*Records to use*:
------------------------------------
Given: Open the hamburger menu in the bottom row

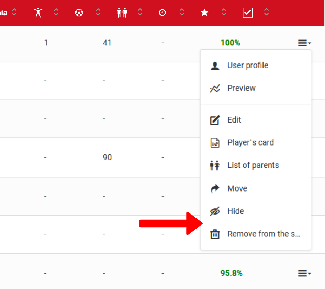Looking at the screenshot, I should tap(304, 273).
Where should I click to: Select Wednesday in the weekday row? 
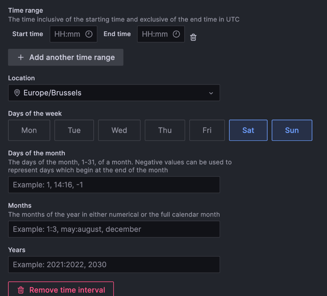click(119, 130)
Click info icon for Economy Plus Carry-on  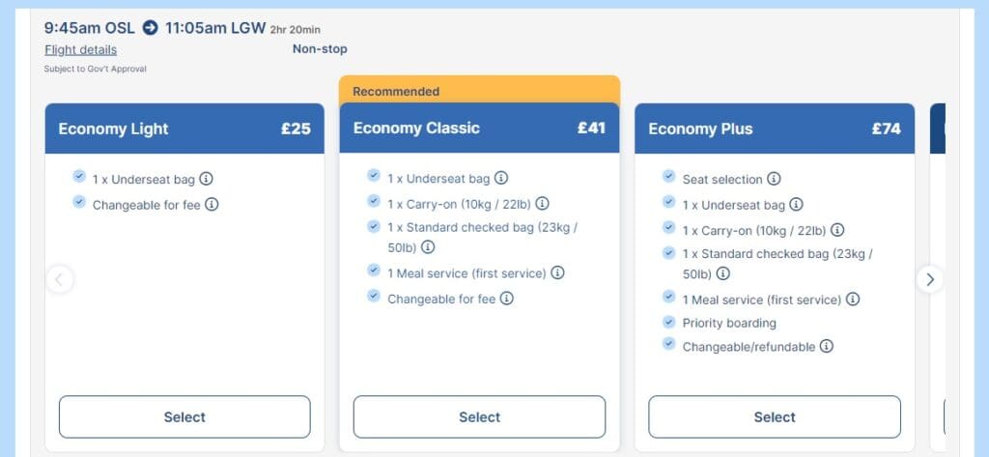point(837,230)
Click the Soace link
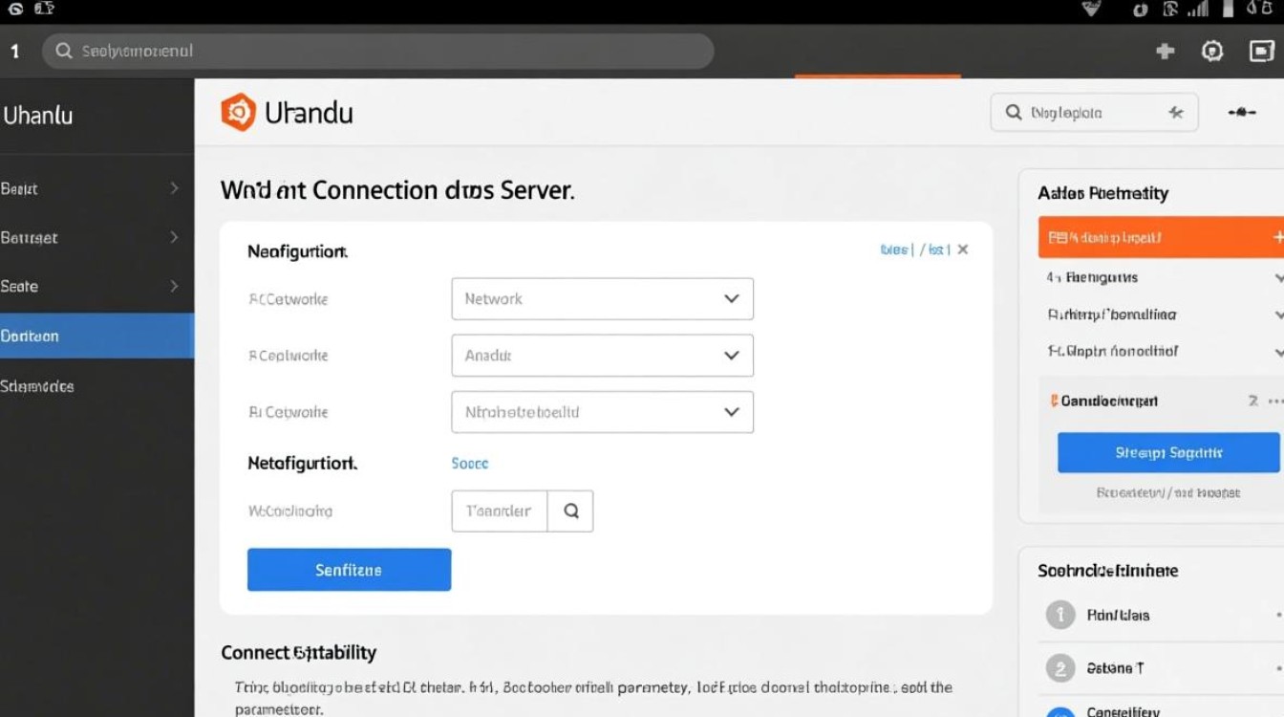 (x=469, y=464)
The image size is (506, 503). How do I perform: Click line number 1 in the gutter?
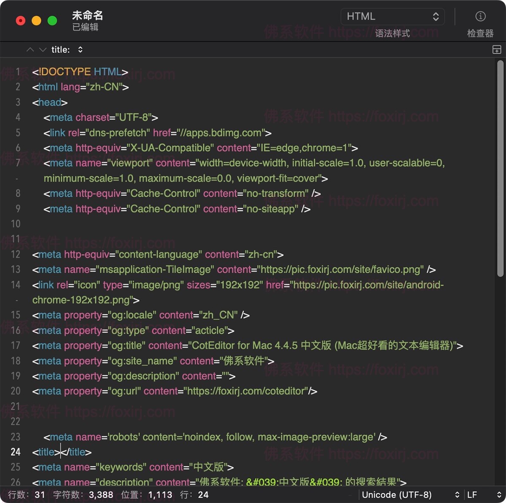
------------------------------------
*Exercise goal*:
Copy exactly, leaving out pictures, the lines from the line containing "Click the Soace link" through the last line of the records.

*Response box*:
Click the Soace link
 (x=469, y=464)
The image size is (506, 503). How do I perform: Click line number 1 in the gutter?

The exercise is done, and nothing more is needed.